I can MAYBE understand your comment about Brubeck, but why no love for Ellington? Jazz musicians would have a poor repertoire indeed, if not for the Duke.

Those who sneer at Brubeck have not heard his Carnegie Hall concert, which was phenomenal. He did some innovative things with time signatures, and did a lot to popularize jazz.

I guess in the end I would have to go along with Louis Armstrong as “the” major driving force in jazz. His popularity and skill were phenomenal. As a black man during times of racial intolerance, he made serious inroads to a white listening audience, educating all in the beauty of the blues and jazz.
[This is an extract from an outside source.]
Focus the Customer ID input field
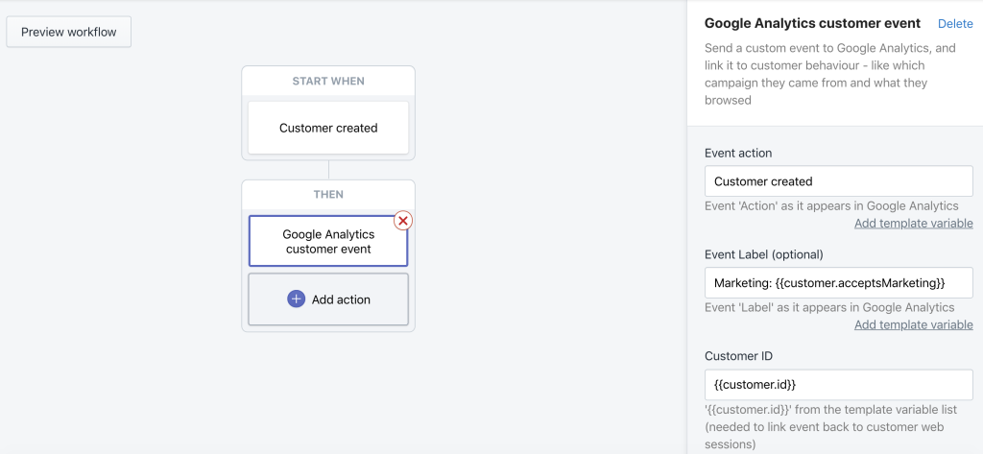Screen dimensions: 983x454 coord(838,384)
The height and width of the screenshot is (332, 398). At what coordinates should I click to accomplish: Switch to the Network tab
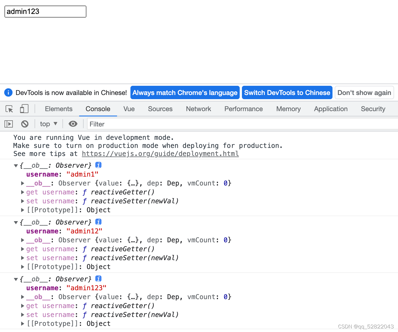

While this seemed like pandering at times, particularly in the films in which he appeared, he was getting the message out and making a good living, which was uncommon for a black jazzman. I think it gave hope to struggling artists who may not have persisted otherwise.

Well said about Louis, Chefguy, and you make solid points. The main reason I can’t endorse Louis as The Most Essential Jazz Musician for the way Jazz is heard today is his antipathy (if not hate) for “modern jazz” since Bird and Diz brought Bop into the consciousness of the jazz world. Louis referred to it as Chinese music and thus aligned himself with the “Moldy Figs” of the 40’s and 50’s who have asserted that unless one pays homage to “trad” one is not a true jazz fan. Even Wynton Marsalis carries such a torch.

Since almost all of us posting here are post-bop and are thus several generations removed from the Armstrong era, I submit that we must recognize the quantitative (if not qualitative) leaps made since the 40’s. I have never been able to relate to the “avant garde” movement of Coleman, Coltrane, Cecil Taylor, and others in that vein, nor to the Hip Hop branch of “modern music.” For me, the sound that still means “Jazz” to me is what came from the Cool School and West Coast Jazz of the 50’s. Miles was the main figurehead in that movement.

I’m all for acknowledging Louis as the most important figure in Jazz (as a genre of music) but I contend that Miles’s contributions are most relevant to Jazz As We Know It.